Start of Source material
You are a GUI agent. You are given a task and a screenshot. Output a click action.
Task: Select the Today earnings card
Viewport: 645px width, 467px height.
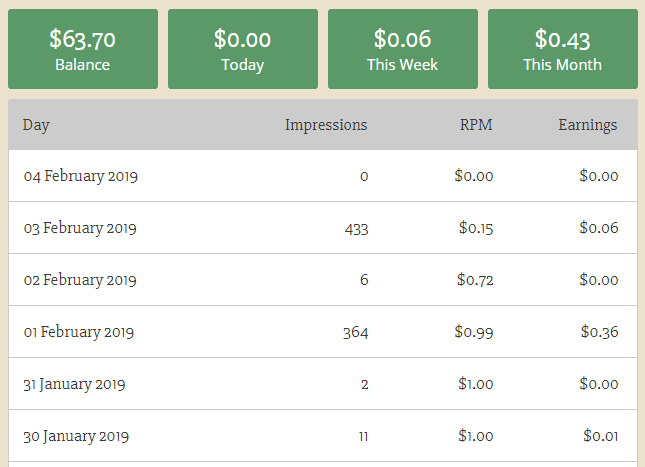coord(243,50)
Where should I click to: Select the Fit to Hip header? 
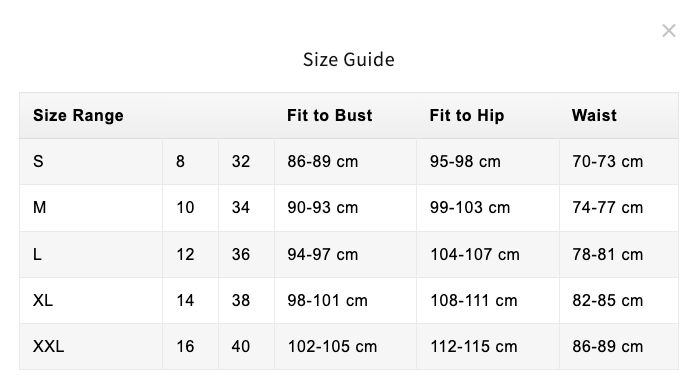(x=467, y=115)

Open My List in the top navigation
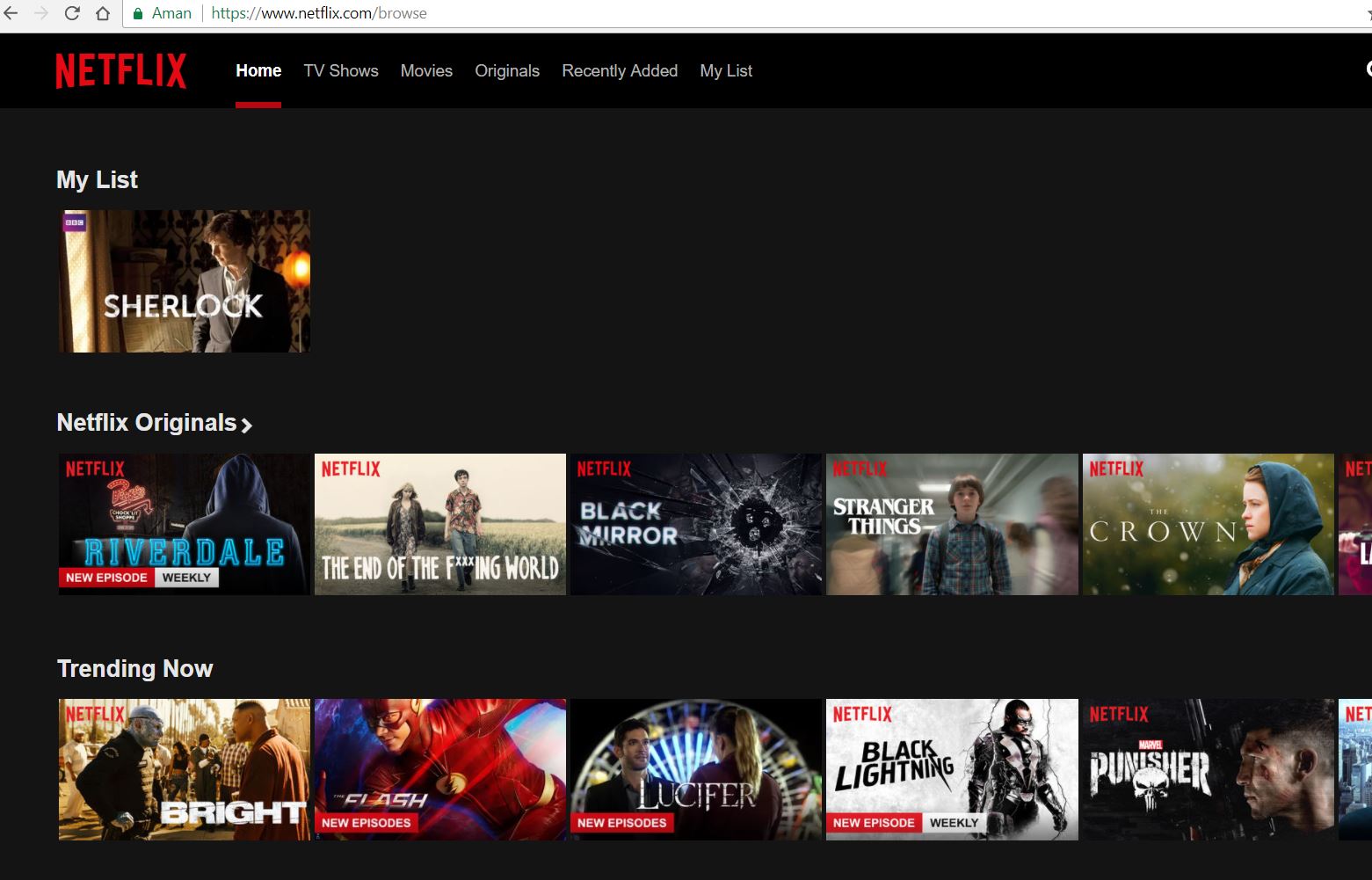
End of Source material
**Problem to work on**
Output nothing except the lines from the one containing "Where should I" through the final line of the entries, repeated exactly and free of pictures.

**Solution**
Where should I click to: Select the Fit to Hip header? 
(x=467, y=115)

Open My List in the top navigation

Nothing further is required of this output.